The Property Ombudsman said complaints against estate agents were “unacceptably” high after he handled a record level of disputes during 2010.
The Ombudsman, Christopher Hamer, received 1,338 new referrals against property professionals during the year, the highest level recorded since the scheme was set up 20 years ago, and 28 per cent above the previous peak reached in 2008.
The level of complaints was 40 per cent ahead of his prediction for the year, and came despite the fact that property transactions are currently running significantly below normal.
Mr Hamer blamed the rise on an increase in disputes involving property sales, with 646 complaints made against estate agents during the year and 672 made against letting agents. The remaining disputes related to home information packs and residential leasehold management.
But he said that while complaints against sales agents were “unacceptably high”, the Property Ombudsman’s Code of Practice was having an effect on the industry.

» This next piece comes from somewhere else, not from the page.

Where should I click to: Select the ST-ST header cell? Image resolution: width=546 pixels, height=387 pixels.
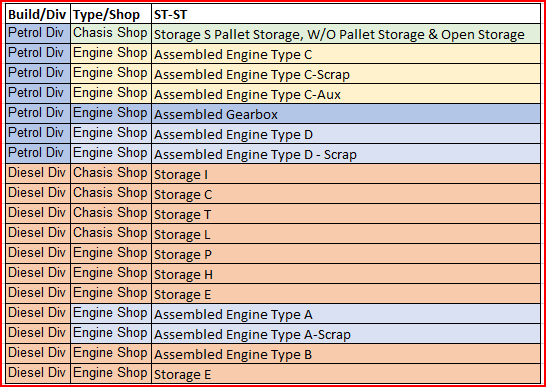[x=346, y=14]
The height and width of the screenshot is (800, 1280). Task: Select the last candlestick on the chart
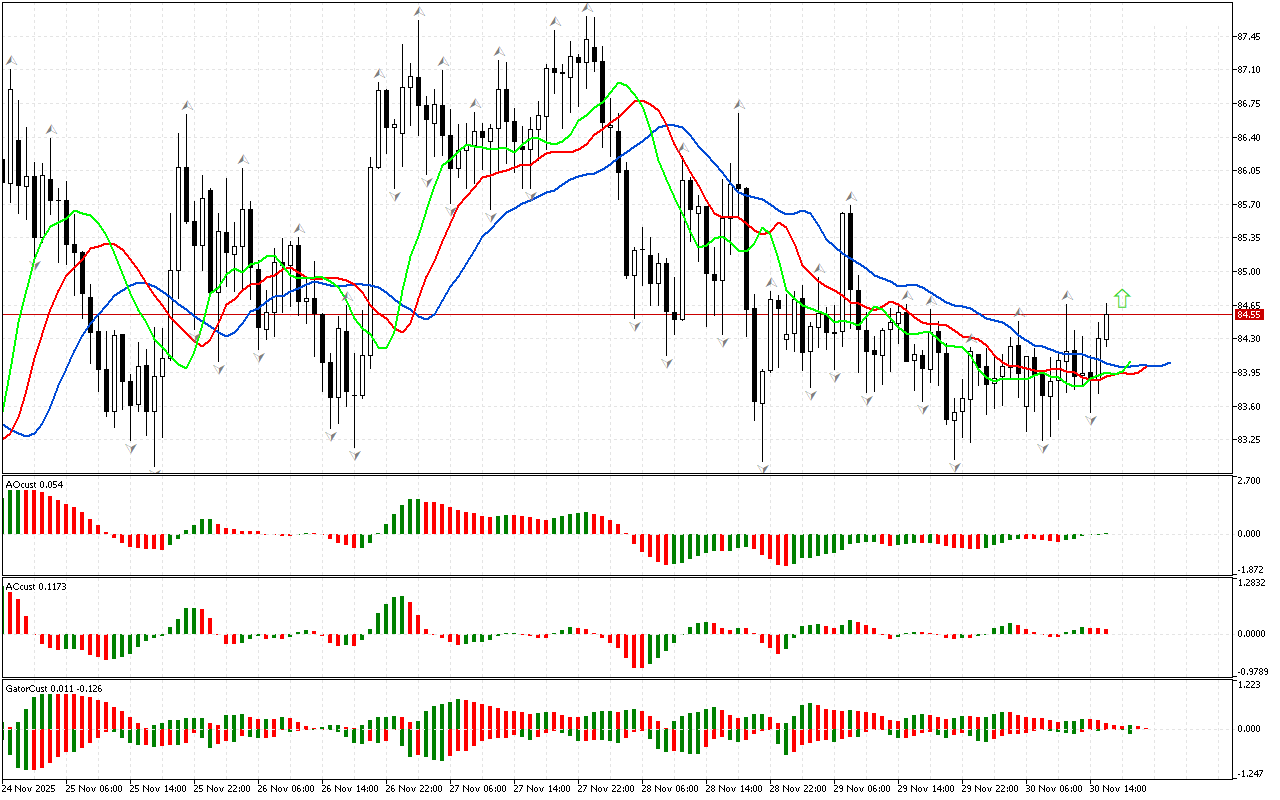click(x=1107, y=328)
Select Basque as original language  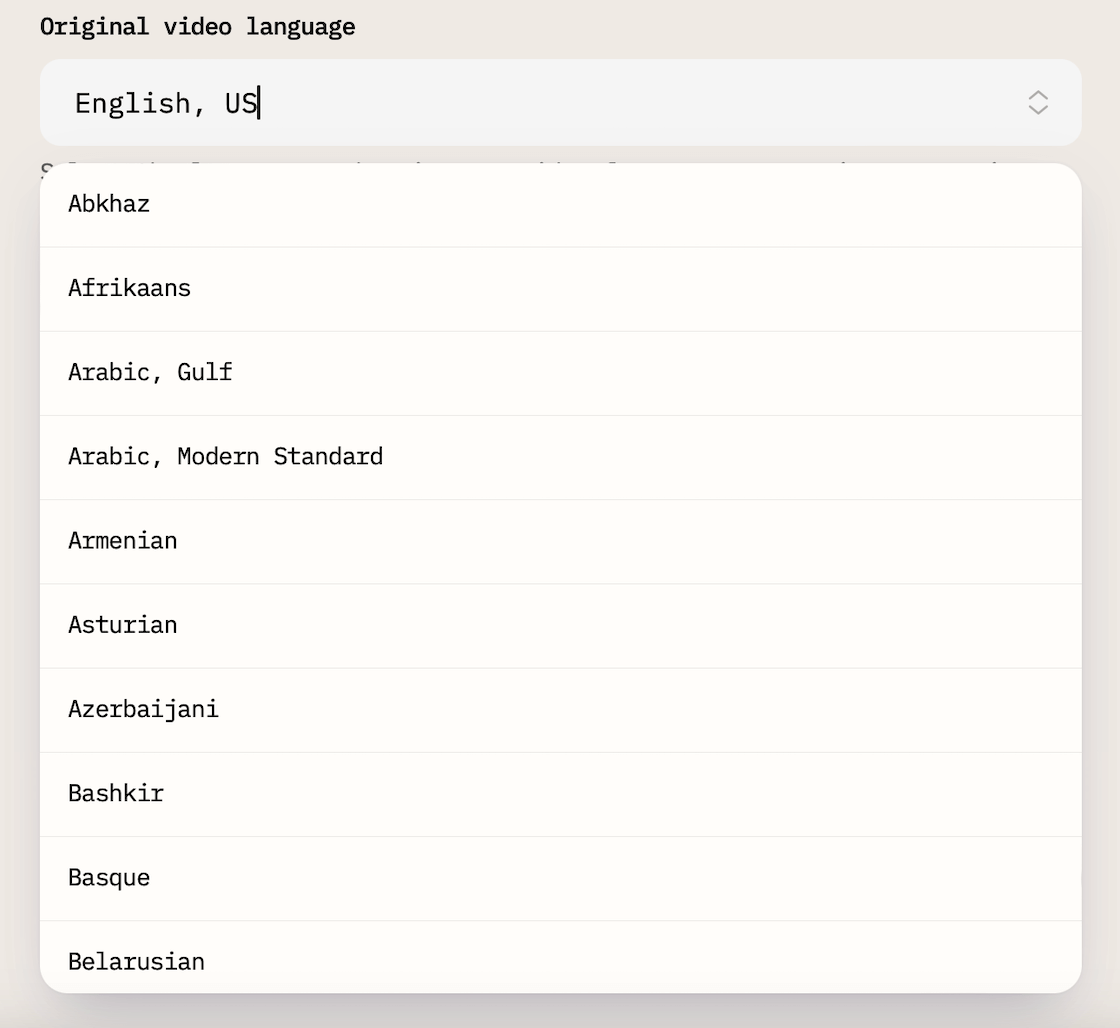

He said: “The impact of the TPO Code of Practice is further borne out by my average award to compensate complainants for the agent’s actions for sales in 2010 being £258 when in 2007 it was £547, an indicator the gravity of complaints is diminished.”
The single biggest cause of complaint was a communication failure between the agent and the consumer, which was cited in 214 disputes, followed by the way an agent had handled a complaint in 163 disputes and problems with sales details, advertising and marketing cited in 138 referrals.